== Work task ==
Transcribe exactly the lines from the one containing "The height and width of the screenshot is (400, 600)." through the end of the entries, including both the first and the last, and nothing else.

Start of Supplied material

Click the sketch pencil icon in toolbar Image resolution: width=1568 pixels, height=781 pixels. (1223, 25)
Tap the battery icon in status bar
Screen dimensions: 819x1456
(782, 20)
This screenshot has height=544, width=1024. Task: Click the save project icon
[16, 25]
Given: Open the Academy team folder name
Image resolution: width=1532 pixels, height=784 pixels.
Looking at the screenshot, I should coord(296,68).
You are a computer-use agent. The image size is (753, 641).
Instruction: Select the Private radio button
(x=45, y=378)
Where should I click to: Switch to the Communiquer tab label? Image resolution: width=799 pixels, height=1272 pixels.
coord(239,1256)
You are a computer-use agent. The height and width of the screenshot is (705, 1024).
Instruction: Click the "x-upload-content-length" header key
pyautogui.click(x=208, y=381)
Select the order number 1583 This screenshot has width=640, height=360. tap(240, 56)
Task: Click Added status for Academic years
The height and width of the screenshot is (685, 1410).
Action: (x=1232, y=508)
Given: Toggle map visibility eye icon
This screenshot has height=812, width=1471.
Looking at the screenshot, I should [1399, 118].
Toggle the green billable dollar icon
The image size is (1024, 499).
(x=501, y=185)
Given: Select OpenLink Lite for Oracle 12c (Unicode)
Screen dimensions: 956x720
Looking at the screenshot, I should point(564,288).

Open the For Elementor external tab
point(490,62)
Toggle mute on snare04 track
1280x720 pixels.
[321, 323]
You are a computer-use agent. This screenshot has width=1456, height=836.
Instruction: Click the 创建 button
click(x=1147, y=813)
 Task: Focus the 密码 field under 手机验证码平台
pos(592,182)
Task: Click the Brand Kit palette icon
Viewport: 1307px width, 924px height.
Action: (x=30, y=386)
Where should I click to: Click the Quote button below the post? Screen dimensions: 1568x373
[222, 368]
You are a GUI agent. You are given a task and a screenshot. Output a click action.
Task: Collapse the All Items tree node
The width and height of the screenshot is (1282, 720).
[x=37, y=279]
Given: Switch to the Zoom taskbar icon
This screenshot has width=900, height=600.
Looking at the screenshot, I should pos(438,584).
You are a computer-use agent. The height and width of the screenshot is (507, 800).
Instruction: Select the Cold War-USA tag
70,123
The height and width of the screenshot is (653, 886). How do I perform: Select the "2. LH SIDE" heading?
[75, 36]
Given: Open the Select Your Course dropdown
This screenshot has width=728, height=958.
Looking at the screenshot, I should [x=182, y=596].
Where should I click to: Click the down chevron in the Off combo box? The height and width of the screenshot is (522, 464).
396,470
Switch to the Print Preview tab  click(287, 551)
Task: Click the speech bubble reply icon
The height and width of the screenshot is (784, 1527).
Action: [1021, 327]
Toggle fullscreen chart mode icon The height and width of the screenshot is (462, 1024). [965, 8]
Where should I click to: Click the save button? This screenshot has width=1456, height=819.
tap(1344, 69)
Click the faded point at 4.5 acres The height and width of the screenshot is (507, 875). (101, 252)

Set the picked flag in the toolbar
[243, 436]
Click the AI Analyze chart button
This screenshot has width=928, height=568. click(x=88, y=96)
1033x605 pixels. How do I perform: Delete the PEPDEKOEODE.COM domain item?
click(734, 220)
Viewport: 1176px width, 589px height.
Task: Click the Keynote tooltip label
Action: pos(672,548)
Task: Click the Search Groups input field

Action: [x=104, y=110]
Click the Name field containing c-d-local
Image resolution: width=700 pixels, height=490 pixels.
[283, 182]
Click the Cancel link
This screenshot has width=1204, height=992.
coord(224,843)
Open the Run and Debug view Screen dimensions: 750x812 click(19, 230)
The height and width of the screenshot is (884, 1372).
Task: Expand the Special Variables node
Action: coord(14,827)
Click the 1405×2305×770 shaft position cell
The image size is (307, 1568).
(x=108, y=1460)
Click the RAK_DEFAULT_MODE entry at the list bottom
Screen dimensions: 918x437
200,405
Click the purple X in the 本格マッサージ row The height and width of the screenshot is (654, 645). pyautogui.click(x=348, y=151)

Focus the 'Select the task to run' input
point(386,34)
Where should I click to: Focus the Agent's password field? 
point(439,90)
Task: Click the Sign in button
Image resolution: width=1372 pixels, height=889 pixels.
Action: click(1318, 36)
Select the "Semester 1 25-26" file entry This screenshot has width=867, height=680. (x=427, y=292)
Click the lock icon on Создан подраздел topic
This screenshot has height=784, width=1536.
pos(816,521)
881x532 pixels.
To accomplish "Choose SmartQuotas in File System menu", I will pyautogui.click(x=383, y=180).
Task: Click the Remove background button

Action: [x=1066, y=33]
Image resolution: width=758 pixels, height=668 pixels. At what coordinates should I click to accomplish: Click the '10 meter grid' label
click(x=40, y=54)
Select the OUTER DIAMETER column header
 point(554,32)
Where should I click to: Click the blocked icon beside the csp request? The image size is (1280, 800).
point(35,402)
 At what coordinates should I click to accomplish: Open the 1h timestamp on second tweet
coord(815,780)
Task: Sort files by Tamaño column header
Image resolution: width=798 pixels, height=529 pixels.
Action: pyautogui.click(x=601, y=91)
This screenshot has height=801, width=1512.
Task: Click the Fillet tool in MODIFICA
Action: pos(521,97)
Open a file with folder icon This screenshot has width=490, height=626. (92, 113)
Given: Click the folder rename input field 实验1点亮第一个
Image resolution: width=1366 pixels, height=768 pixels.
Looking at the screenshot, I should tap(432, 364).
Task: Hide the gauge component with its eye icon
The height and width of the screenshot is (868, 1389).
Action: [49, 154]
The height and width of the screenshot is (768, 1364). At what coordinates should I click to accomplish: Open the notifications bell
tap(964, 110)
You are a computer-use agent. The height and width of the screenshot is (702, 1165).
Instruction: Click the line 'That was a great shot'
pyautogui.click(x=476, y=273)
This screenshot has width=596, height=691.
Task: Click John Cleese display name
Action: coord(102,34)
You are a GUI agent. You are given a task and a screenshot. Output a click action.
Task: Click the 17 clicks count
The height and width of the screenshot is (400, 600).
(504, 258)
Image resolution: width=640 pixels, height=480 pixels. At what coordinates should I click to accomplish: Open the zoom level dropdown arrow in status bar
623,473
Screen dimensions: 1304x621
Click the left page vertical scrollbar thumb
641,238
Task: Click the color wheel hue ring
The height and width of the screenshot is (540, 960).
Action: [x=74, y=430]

End of Supplied material

== Solution to this exercise ==
The height and width of the screenshot is (400, 600).
(504, 258)
Image resolution: width=640 pixels, height=480 pixels. At what coordinates should I click to accomplish: Open the zoom level dropdown arrow in status bar
623,473
Screen dimensions: 1304x621
Click the left page vertical scrollbar thumb
641,238
Task: Click the color wheel hue ring
The height and width of the screenshot is (540, 960).
Action: [x=74, y=430]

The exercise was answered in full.